Instructions for the task: Return the lines below exactly, please, from the one containing "Click the Show in Timeline button" through the last one, both included, and leave out any pictures.

START Source information

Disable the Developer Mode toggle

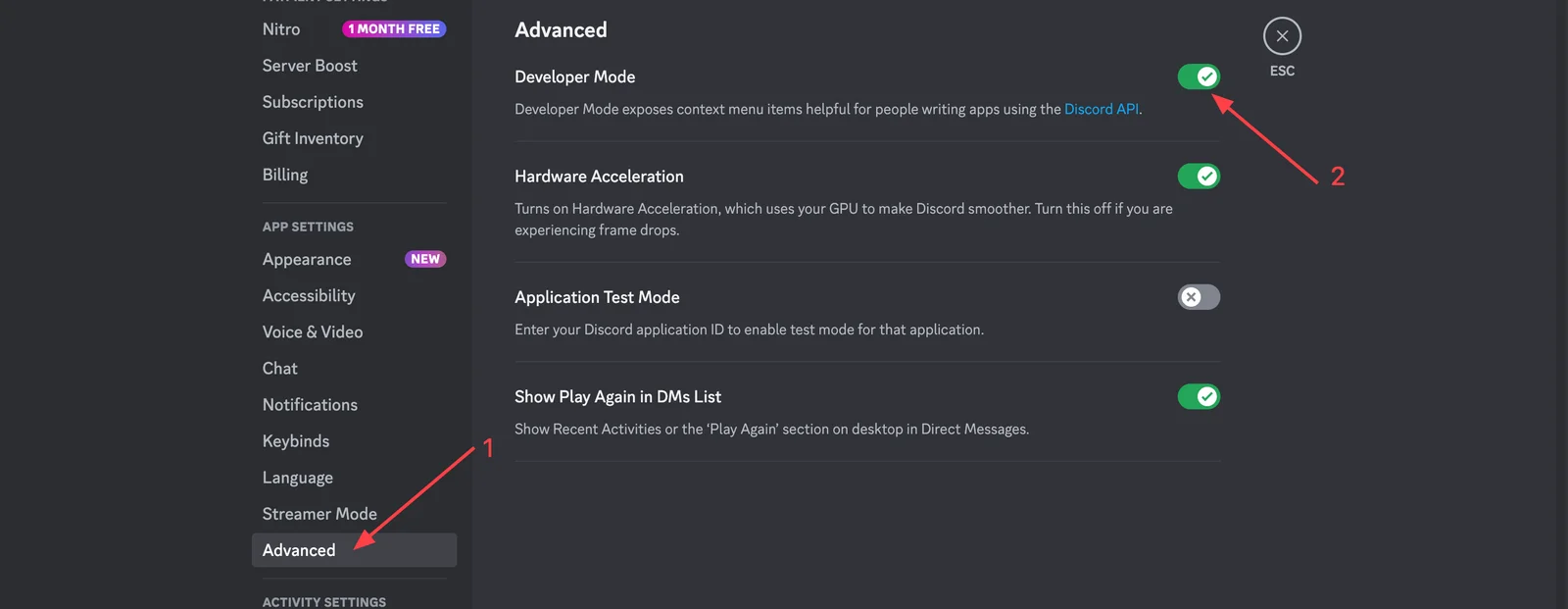point(1199,76)
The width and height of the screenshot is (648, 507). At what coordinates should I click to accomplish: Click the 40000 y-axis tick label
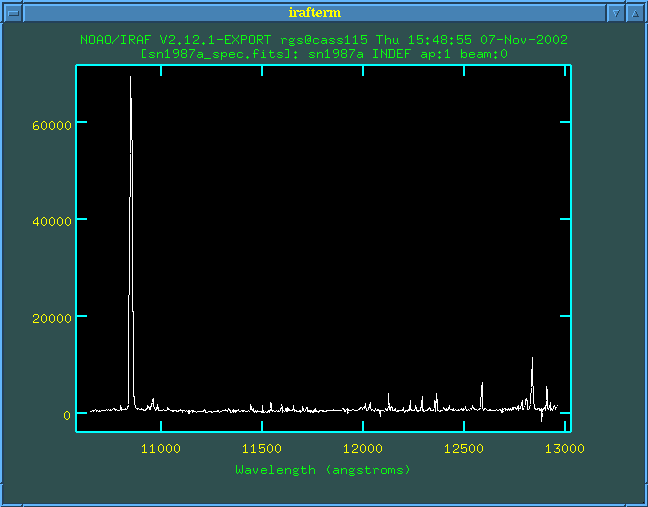tap(51, 220)
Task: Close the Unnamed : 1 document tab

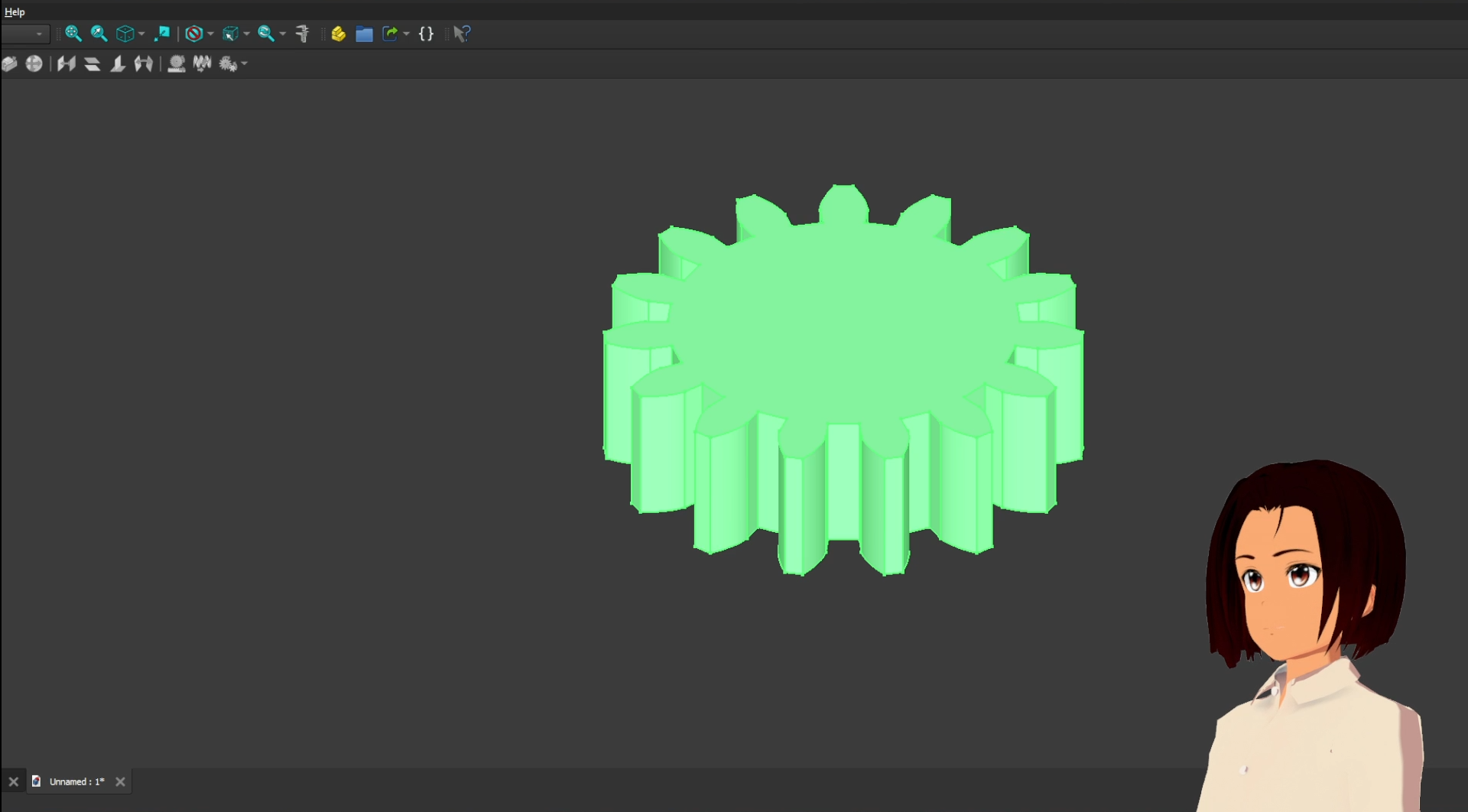Action: point(120,781)
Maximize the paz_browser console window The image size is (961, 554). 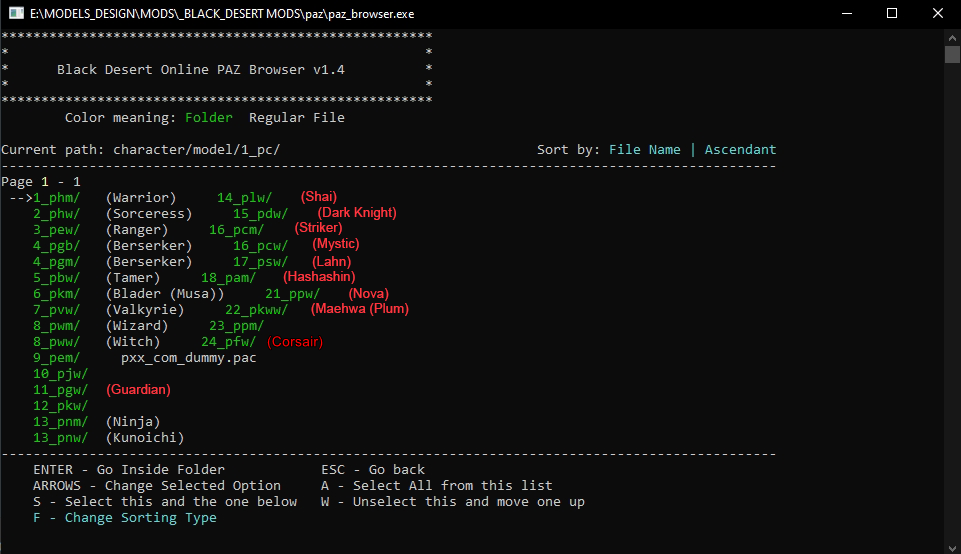(892, 14)
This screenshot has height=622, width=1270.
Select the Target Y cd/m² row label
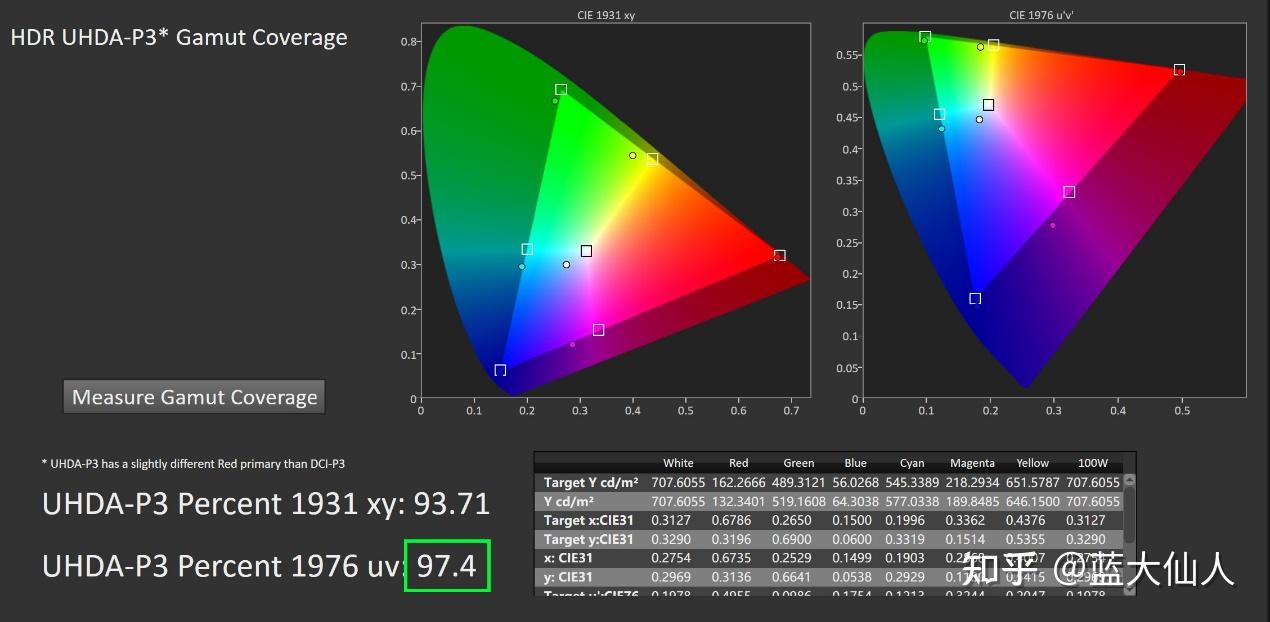pos(591,482)
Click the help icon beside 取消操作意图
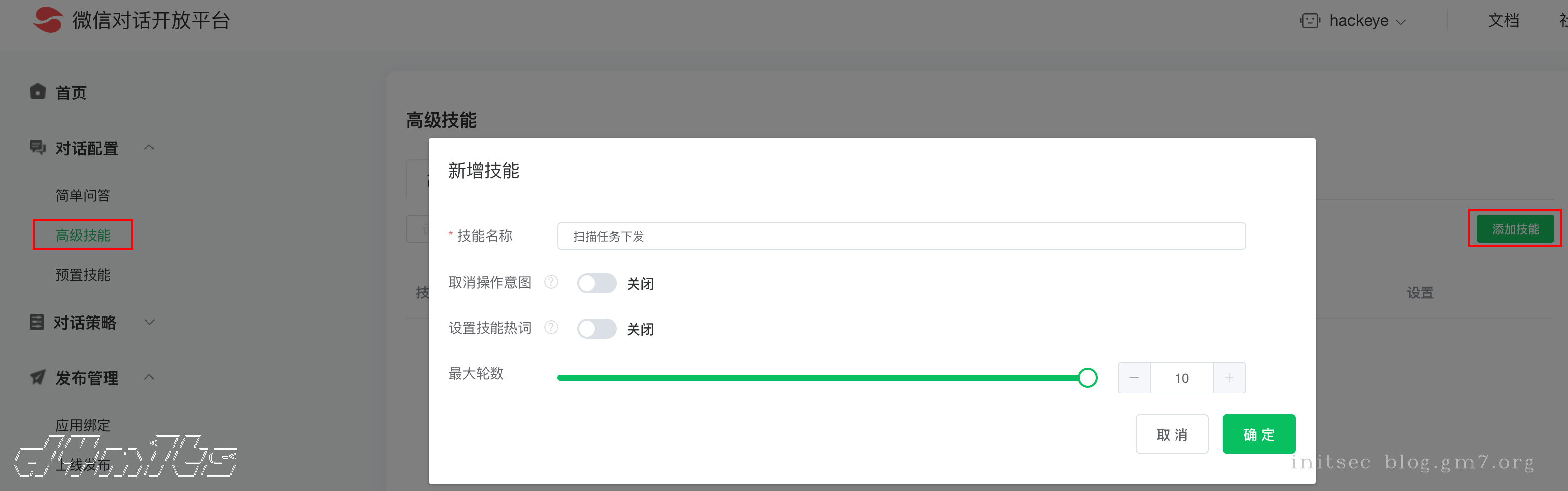The image size is (1568, 491). (551, 282)
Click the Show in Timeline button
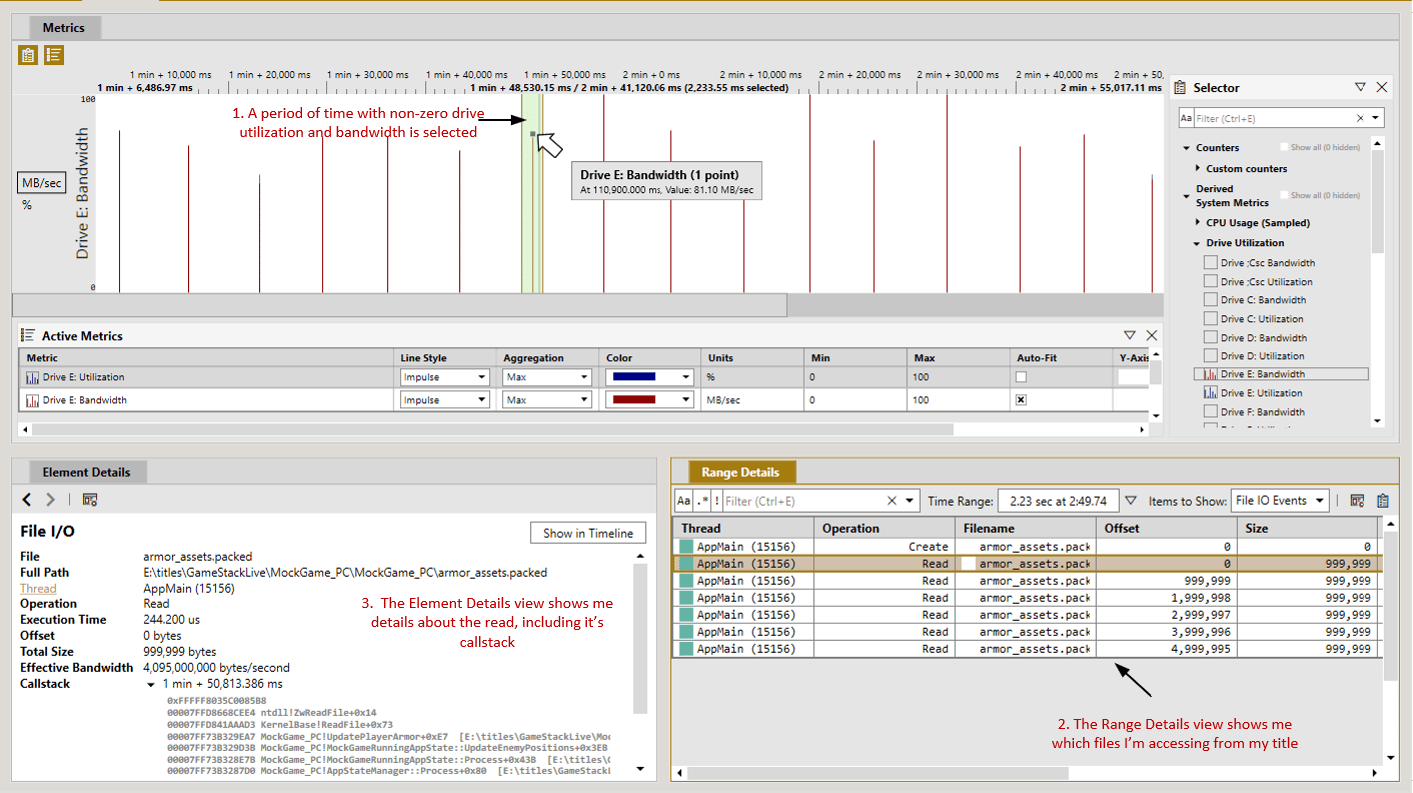Viewport: 1413px width, 793px height. [588, 533]
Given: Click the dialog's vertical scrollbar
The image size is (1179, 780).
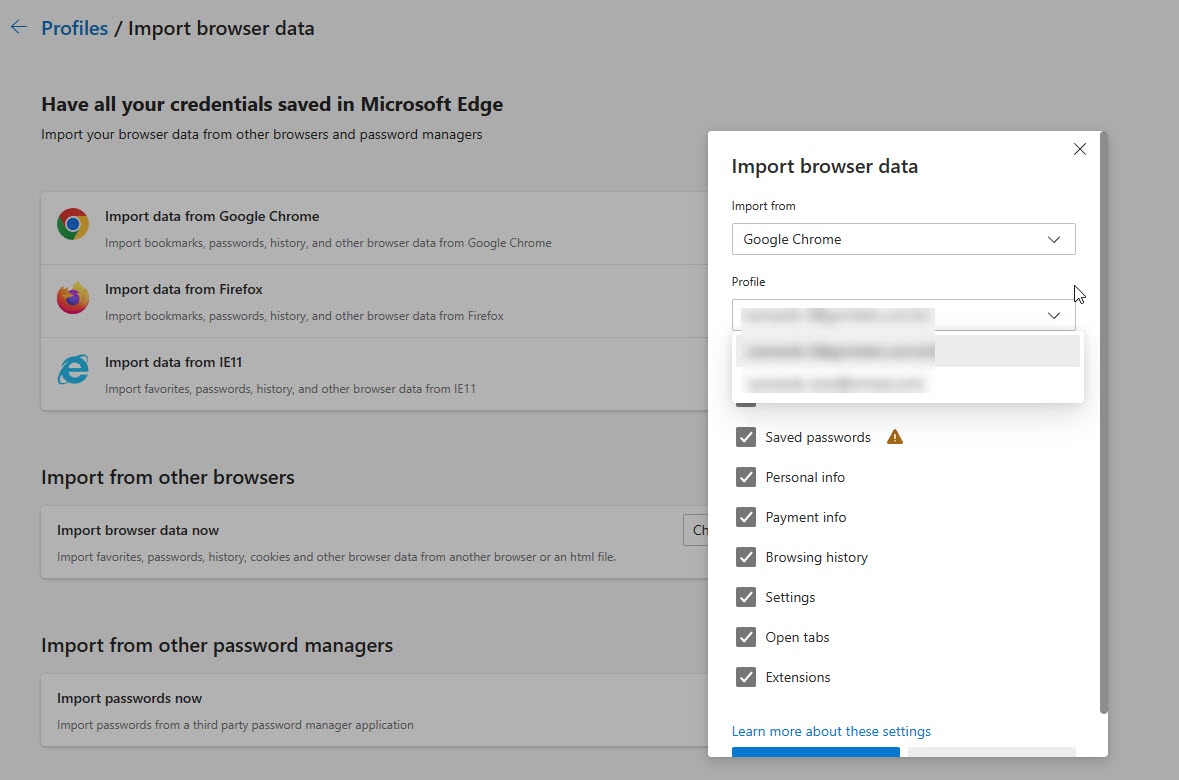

END Source information

Solution to this task:
Click the Show in Timeline button
Viewport: 1413px width, 793px height. [588, 533]
Given: Click the dialog's vertical scrollbar
The image size is (1179, 780).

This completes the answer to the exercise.